*Provided text*.
.....
It is our own lapse that we have never sought to know more about such secret funds. During the tenure of General VK Singh, now Union minister of state for external affairs, a wing called Technical Services Division was created, ostensibly to prepare, plan and execute special operations, “inside depth areas of countries of interest and countering enemy efforts within the country by effective covert means”. The main areas of operations were the North-east and against adversaries in neighbouring countries.

The Army’s internal approvals for raising the TSD reportedly said it would “enable the Military Intelligence Directorate to provide a quick response to any act of state-sponsored terrorism with a high degree of deniability”. It was asked to “cover any tracks leading to the organisation”. Investigations into the functioning of the TSD found many irregularities and withdrawal of funds that could not be explained.

There have been serious allegations from political analysts that the Army and para-military forces have developed a vested interest in keeping the pot of insurgency boiling because that means a continued flow of funds. Interestingly, the TSD was abolished after the retirement of Singh as it did not have the sanction of the defence ministry.

These are internal strategies, which actually weaken the region and it largely happens because we don’t pay attention to such issues but keep believing the stereotypes fed to us. The fact that over 30 insurgent outfits operate in the Imphal Valley alone should make us ask how they survive if not from government funds. And how have such funds leaked into militants’ coffers when they should be used to build roads and other infrastructure.

The possibilities for collaboration with South-east Asian countries are manifold, however, the region first needs to build on its strengths and identify areas of export and import, and mutually beneficial areas of collaboration. Exchange programmes for college and university students, health tourism especially from Myanmar and Bangladesh, which still lack the basic infrastructure, are opportunities for health-care providers in the region to capitalise on.

Tourism too needs a better and more robust planning so that unique destinations, such as the living root bridges in Meghalaya, and wild life sanctuaries are not short-sold.

The major roadblock remains the need to deconstruct the hyper-ventilated security concerns. Enough harm has been done to the region by keeping it undeveloped because of the fear that better roads would make it easier for the enemy to come in. The manner in which China has developed its peripheries should teach us lessons in adversity. We need better communication within the region and to the rest of the country.
.....
Target pointing data
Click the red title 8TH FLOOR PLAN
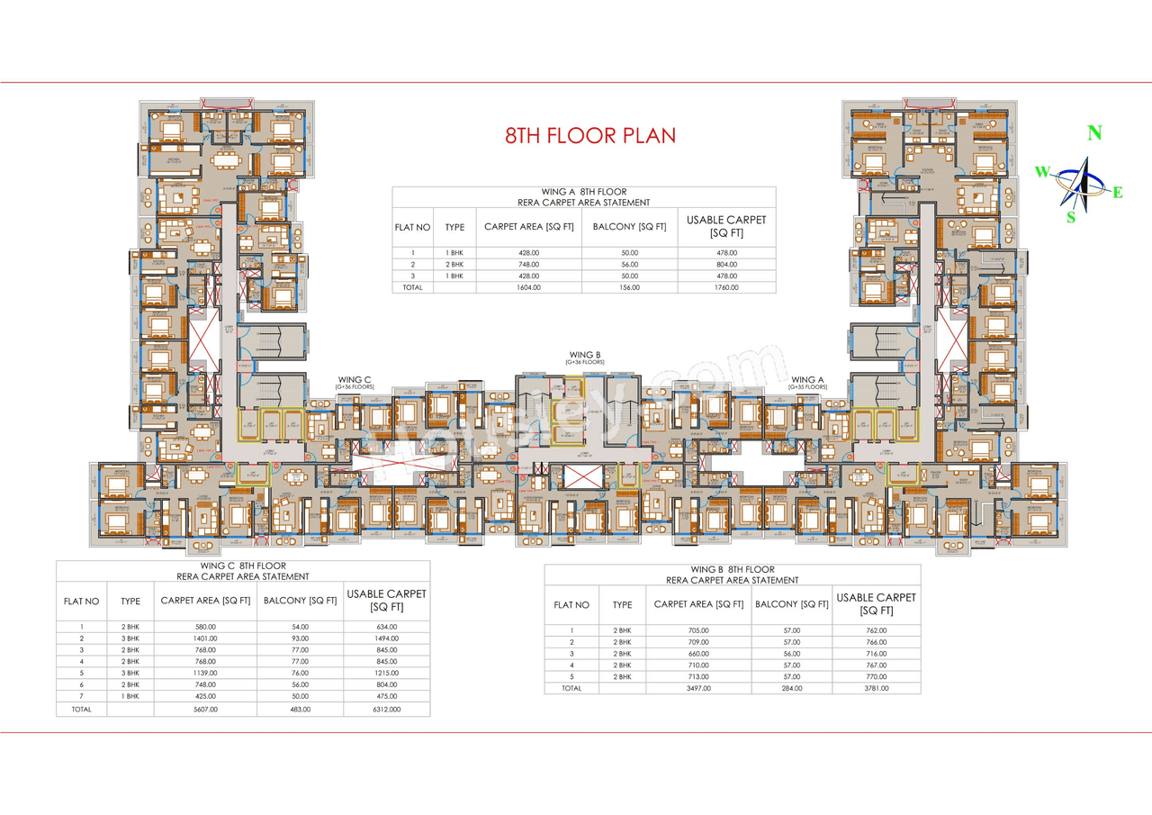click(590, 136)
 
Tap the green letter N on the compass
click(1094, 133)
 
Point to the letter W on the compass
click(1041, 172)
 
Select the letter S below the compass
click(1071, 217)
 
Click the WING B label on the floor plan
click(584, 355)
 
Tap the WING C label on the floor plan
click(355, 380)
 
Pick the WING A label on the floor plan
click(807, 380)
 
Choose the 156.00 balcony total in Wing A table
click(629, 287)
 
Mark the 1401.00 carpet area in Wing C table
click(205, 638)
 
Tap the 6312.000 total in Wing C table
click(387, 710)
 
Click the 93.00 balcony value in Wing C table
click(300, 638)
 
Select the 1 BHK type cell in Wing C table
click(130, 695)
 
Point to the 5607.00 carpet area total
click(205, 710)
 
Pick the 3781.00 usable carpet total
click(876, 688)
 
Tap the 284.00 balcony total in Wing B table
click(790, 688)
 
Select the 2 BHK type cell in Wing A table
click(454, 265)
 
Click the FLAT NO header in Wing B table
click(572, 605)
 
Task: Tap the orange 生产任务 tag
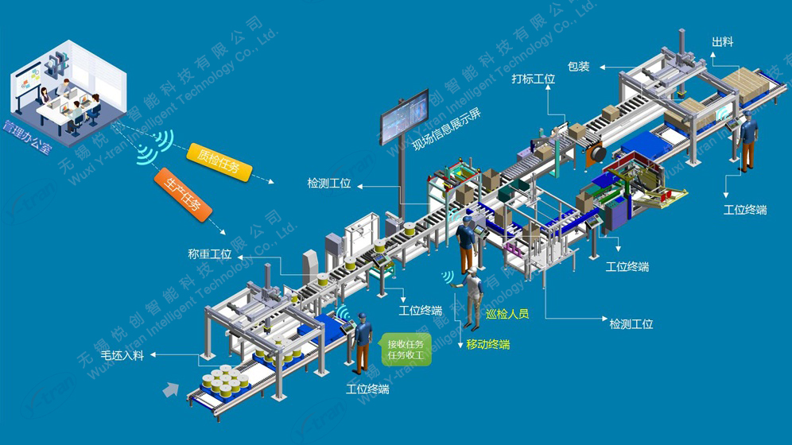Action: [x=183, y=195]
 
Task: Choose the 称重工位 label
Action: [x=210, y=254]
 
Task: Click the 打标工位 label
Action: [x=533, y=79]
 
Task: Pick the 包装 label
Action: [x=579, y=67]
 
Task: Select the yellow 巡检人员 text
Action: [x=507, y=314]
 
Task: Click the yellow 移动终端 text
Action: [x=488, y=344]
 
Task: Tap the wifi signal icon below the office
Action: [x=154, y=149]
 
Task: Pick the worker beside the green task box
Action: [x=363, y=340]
.....
*Task requirements*.
A - Name every country that the passage about the North-east mentions by name.
B - Please reproduce the records, starting at the line that contains "Tap the 6312.000 total in Wing C table" and running through the end of the records, with the pictures left out.
The records are unrelated to the text.

*Expected answers*.
A - Myanmar, Bangladesh, China

B -
Tap the 6312.000 total in Wing C table
click(387, 710)
 
Click the 93.00 balcony value in Wing C table
click(300, 638)
 
Select the 1 BHK type cell in Wing C table
click(130, 695)
 
Point to the 5607.00 carpet area total
click(205, 710)
 
Pick the 3781.00 usable carpet total
click(876, 688)
 
Tap the 284.00 balcony total in Wing B table
click(790, 688)
 
Select the 2 BHK type cell in Wing A table
click(454, 265)
 
Click the FLAT NO header in Wing B table
click(572, 605)
 
Task: Tap the orange 生产任务 tag
Action: [x=183, y=195]
 
Task: Choose the 称重工位 label
Action: [x=210, y=254]
 
Task: Click the 打标工位 label
Action: [x=533, y=79]
 
Task: Pick the 包装 label
Action: [x=579, y=67]
 
Task: Select the yellow 巡检人员 text
Action: [x=507, y=314]
 
Task: Click the yellow 移动终端 text
Action: [x=488, y=344]
 
Task: Tap the wifi signal icon below the office
Action: [x=154, y=149]
 
Task: Pick the worker beside the green task box
Action: [x=363, y=340]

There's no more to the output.